Apenas filmes masculinos, eu sei. Obrigado, John Cassavetes, por realmente ver sua esposa (a atriz Gena Rowlands). Obrigado, Taxi Driver. Nosso filme tem uma voz em off muito presente, mas ela não guia a narrativa. Ela está lá, segurando nossa mão. Obrigado, Martin Scorsese , por me fazer entender que isso era possível. Acontece que minha heroína é uma mulher. Nossas vozes têm eco, não estamos apenas contando nossa pequena história que ninguém ouve. A literatura confessional feminina é tão importante quanto as demais e eu me inspiro nela.
Por que você acha que as diretoras nem sempre são ouvidas?

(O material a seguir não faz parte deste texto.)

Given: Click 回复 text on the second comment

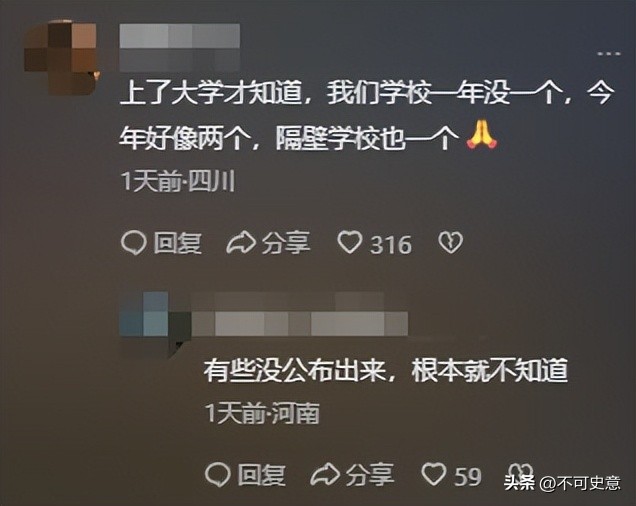Looking at the screenshot, I should click(x=262, y=475).
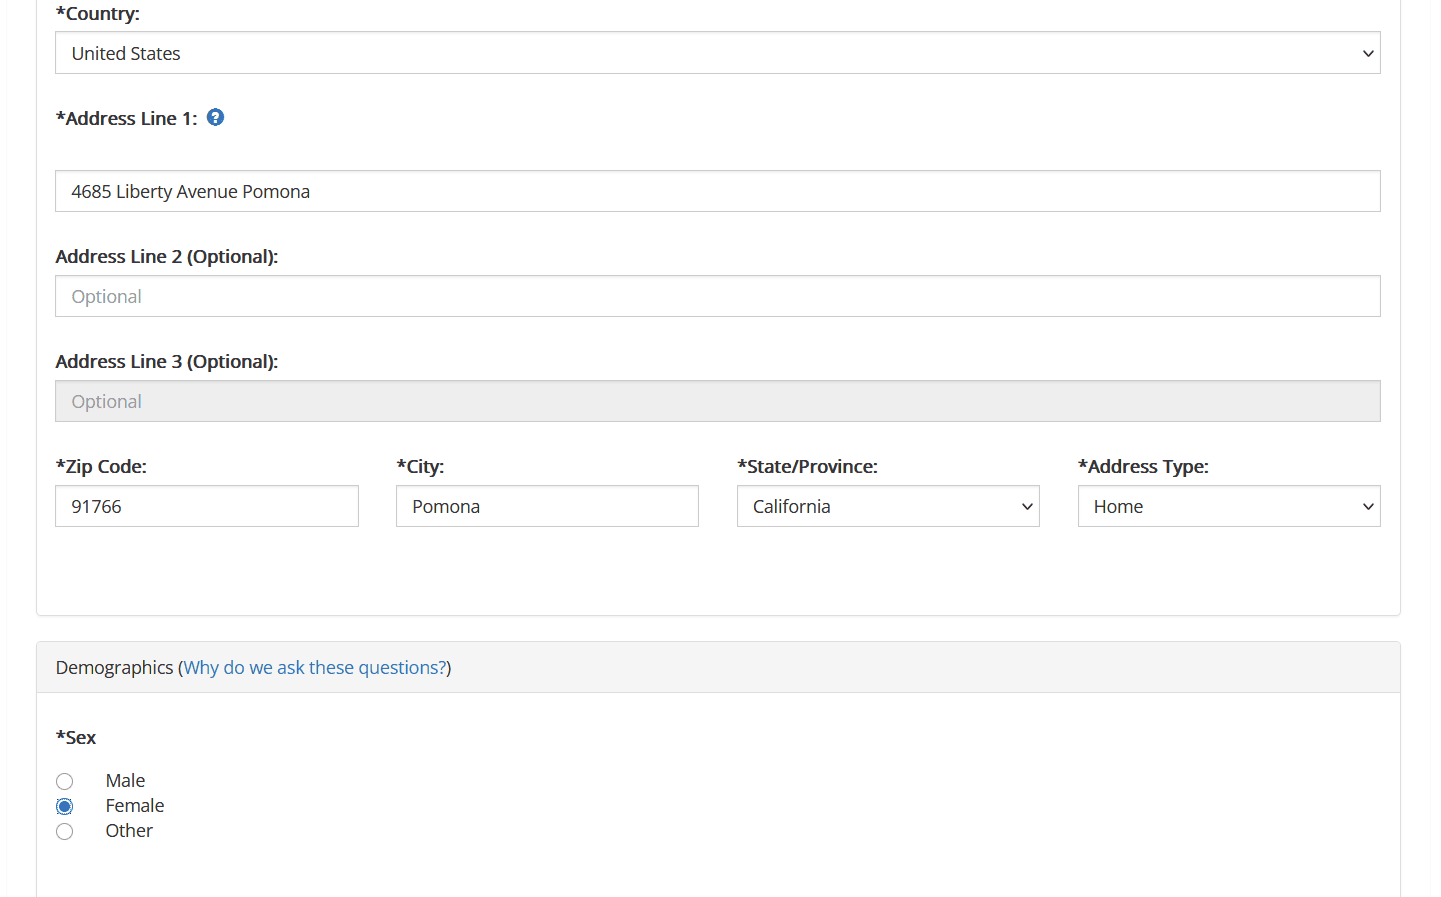Expand the State/Province dropdown
This screenshot has height=897, width=1441.
pos(887,506)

As mulheres foram destruídas por uma ideia modernista de arte, que quer dizer que as histórias pessoais não podem ser ouvidas, como se tivéssemos absolutamente que nos separar de nossos corpos para analisar o mundo e comentá-lo com a autoridade de professores. Temos que colocar tudo de volta no corpo. Que se dane a forma. Quando digo isso, não é de ânimo leve. Acho que as mulheres têm que voltar com força para penetrar na forma, fazer um assalto e remixar tudo. Isso é verdade na literatura e no cinema. Se não fizermos isso, ficaremos no portão do castelo para sempre, droga! Quando vejo filmes de homens, digo a mim mesmo que também quero fazer isso! Mas quero fazer do meu jeito. Vamos olhar para dentro de nós mesmos.
Seus projetos futuros
Quais são seus planos para os próximos meses?
Estou no filme The Wrong Girls, que também produzi. Dylan Meyer dirigiu e escreveu o filme. É uma comédia com Alia Shawkat, que é uma espécie de gênio! O filme é positivo sobre falta de ambição, sobre amizade feminina, com essas duas garotas que ainda estão crescendo aos 35 anos em um mundo que não as recebe de braços abertos.
Como foram as filmagens com Alia Shawkat?
Alia me ensinou muito, especialmente porque foi minha primeira comédia - de longe, o trabalho mais assustador e difícil que já fiz. Foi uma viagem e tanto trabalhar com Dylan e Alia em Los Angeles. Para mim, esse é um dos meus projetos mais importantes. Estamos aqui em Cannes, estamos falando de filmes sérios, mas essa comédia trata de coisas profundas. A ideia central é que você tem que ter calma e não se tornar um idiota ou uma vadia. Isso é muito importante (risos).